Date of Award

Spring 1-1-2014

Document Type

Dissertation

Degree Name

Doctor of Philosophy (PhD)

First Advisor

Gregor P. Henze

Second Advisor

Gail S. Brager

Third Advisor

Balaji Rajagopalan

Fourth Advisor

Michael J. Brandemuehl

Fifth Advisor

Clemens Felsmann

Abstract

Mixed mode (MM) buildings are a subset of low-energy buildings that employ both natural mechanical ventilation, often using manually operable windows for natural ventilation, along with other low-exergy cooling systems such as radiant cooling. This combination of systems has proven difficult to control in practice, in particular due to the potential for occupants to significantly impact building performance. Model predictive control (MPC) and rule extraction are promising methods for optimizing MM building systems in an offline setting, and for generating usable control rules that can be implemented in practice.

Simulation studies were performed to investigate the impact that occupant actions have on mixed mode buildings, and to improve the performance of natural ventilation controls in mixed mode buildings while accounting for uncertain occupant behavior.
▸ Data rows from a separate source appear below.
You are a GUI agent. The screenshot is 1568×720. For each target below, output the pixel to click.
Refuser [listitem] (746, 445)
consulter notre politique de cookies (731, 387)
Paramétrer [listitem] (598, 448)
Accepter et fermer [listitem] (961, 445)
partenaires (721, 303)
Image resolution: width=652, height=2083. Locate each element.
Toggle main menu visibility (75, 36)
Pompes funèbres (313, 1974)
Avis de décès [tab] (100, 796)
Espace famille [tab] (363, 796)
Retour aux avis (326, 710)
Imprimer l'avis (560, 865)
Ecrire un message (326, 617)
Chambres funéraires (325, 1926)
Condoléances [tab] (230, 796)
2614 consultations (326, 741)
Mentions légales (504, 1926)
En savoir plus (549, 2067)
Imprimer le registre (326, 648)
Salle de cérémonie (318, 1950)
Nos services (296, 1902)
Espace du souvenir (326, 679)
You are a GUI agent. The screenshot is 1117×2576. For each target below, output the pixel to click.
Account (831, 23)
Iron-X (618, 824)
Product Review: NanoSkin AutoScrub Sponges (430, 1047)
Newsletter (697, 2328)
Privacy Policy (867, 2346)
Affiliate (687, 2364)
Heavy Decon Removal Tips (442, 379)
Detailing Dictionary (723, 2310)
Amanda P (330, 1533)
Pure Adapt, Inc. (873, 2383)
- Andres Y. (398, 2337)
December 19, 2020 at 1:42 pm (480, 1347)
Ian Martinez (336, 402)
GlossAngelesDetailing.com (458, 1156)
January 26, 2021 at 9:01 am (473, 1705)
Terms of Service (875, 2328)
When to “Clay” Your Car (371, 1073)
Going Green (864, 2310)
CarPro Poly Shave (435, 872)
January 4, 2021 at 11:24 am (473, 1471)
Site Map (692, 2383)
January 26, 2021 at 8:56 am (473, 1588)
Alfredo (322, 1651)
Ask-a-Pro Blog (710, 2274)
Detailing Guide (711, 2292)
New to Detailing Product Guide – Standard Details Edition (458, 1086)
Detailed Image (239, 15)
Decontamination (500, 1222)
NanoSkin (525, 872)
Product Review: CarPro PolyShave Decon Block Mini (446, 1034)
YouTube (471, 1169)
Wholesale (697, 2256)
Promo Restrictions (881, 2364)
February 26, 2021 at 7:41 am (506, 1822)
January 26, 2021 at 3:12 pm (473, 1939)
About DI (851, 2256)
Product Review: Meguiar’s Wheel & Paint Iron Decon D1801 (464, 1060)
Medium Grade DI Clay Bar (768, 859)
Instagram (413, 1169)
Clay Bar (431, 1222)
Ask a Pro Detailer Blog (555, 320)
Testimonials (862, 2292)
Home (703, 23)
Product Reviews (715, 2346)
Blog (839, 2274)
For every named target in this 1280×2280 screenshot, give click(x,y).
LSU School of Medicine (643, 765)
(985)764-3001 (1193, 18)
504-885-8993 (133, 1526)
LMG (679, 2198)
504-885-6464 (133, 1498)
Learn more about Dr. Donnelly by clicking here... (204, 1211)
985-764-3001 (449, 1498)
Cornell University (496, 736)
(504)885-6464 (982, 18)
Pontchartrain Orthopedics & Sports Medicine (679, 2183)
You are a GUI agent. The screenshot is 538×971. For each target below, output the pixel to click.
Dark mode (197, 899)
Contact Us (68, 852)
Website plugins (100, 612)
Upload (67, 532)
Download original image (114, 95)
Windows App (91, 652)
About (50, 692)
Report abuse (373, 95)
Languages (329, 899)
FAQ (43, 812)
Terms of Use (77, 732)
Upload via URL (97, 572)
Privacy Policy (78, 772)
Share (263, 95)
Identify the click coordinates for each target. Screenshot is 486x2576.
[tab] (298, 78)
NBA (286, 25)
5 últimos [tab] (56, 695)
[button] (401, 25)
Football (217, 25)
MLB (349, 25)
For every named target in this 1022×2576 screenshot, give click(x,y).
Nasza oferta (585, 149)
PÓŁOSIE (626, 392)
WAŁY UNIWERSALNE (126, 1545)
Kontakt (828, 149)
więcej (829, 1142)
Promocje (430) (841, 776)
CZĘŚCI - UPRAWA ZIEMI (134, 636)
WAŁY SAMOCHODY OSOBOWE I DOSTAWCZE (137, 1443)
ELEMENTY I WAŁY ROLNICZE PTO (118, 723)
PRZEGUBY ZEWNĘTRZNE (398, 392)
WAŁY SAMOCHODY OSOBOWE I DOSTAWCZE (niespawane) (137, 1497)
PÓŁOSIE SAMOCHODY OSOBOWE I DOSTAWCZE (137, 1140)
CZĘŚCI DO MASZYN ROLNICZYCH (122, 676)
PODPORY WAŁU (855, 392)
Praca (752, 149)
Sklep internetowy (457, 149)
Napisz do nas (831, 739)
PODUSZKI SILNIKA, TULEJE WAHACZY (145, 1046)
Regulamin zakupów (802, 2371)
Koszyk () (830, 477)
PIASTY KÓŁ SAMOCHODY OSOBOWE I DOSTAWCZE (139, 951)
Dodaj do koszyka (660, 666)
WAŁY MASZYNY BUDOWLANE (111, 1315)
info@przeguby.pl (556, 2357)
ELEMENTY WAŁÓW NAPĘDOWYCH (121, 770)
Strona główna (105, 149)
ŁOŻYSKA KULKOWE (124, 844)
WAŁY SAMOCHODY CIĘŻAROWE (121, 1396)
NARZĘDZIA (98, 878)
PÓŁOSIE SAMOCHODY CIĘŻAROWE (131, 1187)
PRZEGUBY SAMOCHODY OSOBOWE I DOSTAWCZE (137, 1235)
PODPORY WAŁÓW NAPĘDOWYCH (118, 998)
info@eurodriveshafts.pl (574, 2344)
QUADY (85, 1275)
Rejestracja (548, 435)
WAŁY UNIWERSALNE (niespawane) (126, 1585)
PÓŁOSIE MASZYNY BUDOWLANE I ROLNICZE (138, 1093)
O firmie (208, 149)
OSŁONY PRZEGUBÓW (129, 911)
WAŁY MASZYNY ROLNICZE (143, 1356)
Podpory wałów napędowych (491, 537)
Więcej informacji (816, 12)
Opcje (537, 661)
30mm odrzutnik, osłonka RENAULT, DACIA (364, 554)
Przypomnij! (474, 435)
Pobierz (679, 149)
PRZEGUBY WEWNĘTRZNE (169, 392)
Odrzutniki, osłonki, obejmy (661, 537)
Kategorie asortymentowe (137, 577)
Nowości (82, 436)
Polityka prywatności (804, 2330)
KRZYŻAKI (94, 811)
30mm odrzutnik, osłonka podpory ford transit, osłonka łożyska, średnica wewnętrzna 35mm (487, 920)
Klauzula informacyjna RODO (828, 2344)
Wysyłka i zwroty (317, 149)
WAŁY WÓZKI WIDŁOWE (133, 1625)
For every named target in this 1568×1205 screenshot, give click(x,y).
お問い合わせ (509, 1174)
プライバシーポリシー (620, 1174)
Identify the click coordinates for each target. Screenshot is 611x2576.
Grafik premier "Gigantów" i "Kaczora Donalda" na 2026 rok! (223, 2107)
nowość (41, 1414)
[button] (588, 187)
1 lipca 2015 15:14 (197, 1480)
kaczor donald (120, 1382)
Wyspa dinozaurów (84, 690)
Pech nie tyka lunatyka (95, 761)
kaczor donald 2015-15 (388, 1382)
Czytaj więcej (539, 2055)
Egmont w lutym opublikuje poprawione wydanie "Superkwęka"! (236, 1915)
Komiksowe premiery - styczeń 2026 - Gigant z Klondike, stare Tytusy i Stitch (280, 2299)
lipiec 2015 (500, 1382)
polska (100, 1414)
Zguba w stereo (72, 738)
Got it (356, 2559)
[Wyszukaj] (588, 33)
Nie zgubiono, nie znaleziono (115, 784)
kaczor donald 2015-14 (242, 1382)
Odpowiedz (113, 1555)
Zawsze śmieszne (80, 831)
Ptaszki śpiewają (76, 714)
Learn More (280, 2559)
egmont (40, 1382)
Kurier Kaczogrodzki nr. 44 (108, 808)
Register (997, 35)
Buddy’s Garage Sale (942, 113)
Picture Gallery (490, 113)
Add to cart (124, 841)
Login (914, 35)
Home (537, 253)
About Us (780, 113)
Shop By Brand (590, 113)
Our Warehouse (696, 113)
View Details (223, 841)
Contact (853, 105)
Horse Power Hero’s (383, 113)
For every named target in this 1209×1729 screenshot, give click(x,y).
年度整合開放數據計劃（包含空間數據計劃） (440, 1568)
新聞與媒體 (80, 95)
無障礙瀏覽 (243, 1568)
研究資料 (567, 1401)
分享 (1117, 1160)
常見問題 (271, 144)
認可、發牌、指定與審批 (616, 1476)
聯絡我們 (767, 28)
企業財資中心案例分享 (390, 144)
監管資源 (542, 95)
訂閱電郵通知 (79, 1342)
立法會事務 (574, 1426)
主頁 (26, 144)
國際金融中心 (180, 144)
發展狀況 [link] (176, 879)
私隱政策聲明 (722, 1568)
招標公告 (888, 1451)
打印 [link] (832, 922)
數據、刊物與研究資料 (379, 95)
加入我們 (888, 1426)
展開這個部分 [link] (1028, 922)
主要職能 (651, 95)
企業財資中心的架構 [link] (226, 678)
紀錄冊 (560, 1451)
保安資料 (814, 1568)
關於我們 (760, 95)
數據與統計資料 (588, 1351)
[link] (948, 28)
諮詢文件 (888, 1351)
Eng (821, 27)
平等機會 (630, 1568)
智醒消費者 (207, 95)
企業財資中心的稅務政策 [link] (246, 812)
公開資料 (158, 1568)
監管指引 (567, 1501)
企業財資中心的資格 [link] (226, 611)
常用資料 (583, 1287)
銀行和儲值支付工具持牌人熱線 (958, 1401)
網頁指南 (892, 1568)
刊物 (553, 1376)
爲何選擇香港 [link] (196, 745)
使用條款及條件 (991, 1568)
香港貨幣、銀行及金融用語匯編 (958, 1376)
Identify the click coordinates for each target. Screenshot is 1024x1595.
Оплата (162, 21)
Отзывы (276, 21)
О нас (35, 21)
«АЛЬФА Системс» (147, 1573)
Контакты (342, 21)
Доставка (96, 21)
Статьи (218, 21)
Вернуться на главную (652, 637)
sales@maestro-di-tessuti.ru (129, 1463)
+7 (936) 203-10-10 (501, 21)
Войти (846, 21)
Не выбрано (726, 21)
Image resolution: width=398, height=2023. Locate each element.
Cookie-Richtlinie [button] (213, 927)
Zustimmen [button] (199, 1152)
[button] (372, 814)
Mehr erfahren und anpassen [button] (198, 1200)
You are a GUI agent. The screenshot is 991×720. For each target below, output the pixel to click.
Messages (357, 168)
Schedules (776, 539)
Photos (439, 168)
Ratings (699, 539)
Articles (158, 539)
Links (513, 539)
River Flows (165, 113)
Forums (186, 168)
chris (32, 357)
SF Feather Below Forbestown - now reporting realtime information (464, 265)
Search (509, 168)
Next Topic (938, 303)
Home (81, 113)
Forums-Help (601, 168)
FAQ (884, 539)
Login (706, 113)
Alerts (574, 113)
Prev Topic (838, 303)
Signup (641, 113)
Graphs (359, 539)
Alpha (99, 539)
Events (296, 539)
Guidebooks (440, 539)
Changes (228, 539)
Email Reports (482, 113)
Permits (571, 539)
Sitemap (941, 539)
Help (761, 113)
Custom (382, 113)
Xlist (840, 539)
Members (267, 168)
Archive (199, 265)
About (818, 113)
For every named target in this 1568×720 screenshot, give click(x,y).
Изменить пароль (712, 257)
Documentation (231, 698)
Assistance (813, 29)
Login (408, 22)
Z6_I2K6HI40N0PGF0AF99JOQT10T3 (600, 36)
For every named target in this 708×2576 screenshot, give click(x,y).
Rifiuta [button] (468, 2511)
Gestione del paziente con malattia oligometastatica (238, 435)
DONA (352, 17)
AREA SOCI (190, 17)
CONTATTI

Results show that accounting for occupant behavior in building simulations provides useful insight into the robustness of different control strategies with respect to the impact of occupant actions. Two approaches to improving natural ventilation controls are applied to a physical building; the first seeks to improve on existing control logic by optimizing setpoints, while the second employs MPC and rule extraction to generate all new control logic. Each approach provides insight into potential flaws in existing logic and suggests revised logic that leads to better performance in the presence of occupant behavior.

In a final study, rule extraction is applied to optimal control datasets for multiple seasons and locations to develop control rules that approximate optimal controller performance. Converting state information to state-change information prior to applying rule extraction is shown to improve the performance of extracted rules, and it is shown that rules generated using data for a single season or location do not transfer well to other seasons or locations.